Back

AWS IAM Drift Detector

What happens when you let engineers ship fast but still want to sleep at night.

AWSIAMLambdaEventBridgeCloudTrailn8n

So here's the thing. Every org I've worked with has the same problem: devs need to move fast, security wants to review everything, and nobody has time for the back-and-forth. IAM changes especially. Someone adds a policy, it ships, and three weeks later you find out it grants admin to half the account.

I got tired of finding these things manually. Scrolling through CloudTrail logs at 2am because something felt off. There had to be a better way.

The idea was simple: catch IAM changes the moment they happen, figure out if they're risky, and do something about it before anyone has to ask. No dashboards to check. No weekly reviews. Just automated guardrails that actually work.

I wired up EventBridge to listen for IAM events from CloudTrail. Every time someone touches a policy, role, or user, it fires. A Lambda picks it up and starts asking questions. Who made this change? What did they actually modify? Does this grant wildcard permissions? Can this role assume into other accounts? Is this touching sensitive services like KMS or Secrets Manager?

The scoring part took the longest to get right. First version flagged everything. Useless. Teams ignored it after day two. So I started tuning. Wildcards on s3:GetObject? Probably fine. Wildcards on iam:*? That's a problem. Context matters. A change from a CI pipeline service role hits different than a change from some random IAM user at 3am.

Once I had signal I could trust, I piped it into n8n for the response workflows. High severity stuff creates a ticket, posts to Slack with the full context, and optionally triggers a rollback. Medium severity gets logged and queued for review. Low severity just gets tracked so we can spot patterns later.
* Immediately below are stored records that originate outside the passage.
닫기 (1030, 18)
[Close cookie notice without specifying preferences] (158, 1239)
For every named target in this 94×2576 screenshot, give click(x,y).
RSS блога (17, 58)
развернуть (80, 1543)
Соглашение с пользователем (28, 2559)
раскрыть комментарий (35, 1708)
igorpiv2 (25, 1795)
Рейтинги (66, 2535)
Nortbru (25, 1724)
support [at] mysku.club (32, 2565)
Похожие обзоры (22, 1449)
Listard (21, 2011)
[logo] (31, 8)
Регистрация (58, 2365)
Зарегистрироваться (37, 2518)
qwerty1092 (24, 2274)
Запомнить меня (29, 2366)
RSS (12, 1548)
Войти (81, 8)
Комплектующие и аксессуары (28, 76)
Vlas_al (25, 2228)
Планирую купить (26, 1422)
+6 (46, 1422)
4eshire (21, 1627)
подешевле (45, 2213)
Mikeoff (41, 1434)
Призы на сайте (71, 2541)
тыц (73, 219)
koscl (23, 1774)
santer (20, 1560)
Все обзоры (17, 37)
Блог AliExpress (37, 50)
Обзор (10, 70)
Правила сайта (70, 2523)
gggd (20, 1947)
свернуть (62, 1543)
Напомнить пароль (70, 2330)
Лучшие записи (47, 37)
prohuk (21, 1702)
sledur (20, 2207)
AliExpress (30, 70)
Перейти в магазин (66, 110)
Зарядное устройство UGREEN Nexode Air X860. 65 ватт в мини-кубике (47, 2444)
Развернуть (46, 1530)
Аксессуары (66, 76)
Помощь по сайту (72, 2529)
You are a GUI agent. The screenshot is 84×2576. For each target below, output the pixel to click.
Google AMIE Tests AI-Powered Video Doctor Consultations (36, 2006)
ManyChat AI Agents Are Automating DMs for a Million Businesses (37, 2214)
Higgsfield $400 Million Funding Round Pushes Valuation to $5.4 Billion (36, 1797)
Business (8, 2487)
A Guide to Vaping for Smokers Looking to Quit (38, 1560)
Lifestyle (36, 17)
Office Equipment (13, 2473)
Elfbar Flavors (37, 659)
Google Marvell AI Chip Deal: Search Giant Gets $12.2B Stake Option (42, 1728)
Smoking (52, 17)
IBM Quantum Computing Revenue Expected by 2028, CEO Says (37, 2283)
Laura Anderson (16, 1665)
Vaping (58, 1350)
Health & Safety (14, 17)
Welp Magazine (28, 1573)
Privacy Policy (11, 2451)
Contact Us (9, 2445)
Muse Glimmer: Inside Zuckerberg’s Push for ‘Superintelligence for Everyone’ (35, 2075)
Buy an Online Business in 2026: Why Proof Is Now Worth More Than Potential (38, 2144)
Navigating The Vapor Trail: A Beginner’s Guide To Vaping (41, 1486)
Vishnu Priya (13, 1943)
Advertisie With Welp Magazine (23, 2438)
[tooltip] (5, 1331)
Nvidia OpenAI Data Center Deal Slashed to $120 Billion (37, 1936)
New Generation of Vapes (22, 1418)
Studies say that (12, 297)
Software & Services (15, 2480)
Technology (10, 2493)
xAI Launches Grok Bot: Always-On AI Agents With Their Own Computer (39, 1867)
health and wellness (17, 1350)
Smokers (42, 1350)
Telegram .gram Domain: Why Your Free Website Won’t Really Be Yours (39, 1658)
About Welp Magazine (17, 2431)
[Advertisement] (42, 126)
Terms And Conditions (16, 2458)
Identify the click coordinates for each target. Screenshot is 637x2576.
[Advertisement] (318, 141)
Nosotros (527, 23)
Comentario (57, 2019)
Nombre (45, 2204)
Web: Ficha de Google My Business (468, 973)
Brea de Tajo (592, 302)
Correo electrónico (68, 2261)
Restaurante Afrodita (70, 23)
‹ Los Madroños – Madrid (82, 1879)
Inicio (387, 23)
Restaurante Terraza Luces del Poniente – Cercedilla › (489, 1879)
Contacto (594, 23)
The rollback piece was tricky. You can't just revert IAM changes blindly. Sometimes the "risky" change is intentional and the team knows what they're doing. So I added approval gates. Flag it, pause it, let a human confirm before anything gets reverted. Automation with a kill switch.

What actually made this useful was the summaries. Nobody wants to read raw JSON diffs. So every alert includes: who made the change, what account and region, what the policy looked like before and after, and why the system thinks it's risky. One glance and you know if you need to care.

Ran this for a few months now. Caught a handful of real issues that would've slipped through manual review. More importantly, it let teams ship faster because they knew the guardrails were there. They didn't have to wait for security to approve every change. They just shipped, and if something was off, the system caught it.

Still tweaking the rules. Still dealing with edge cases. But the core loop works. Change happens, system evaluates, response fires if needed. Simple when you say it like that. Getting there was the hard part.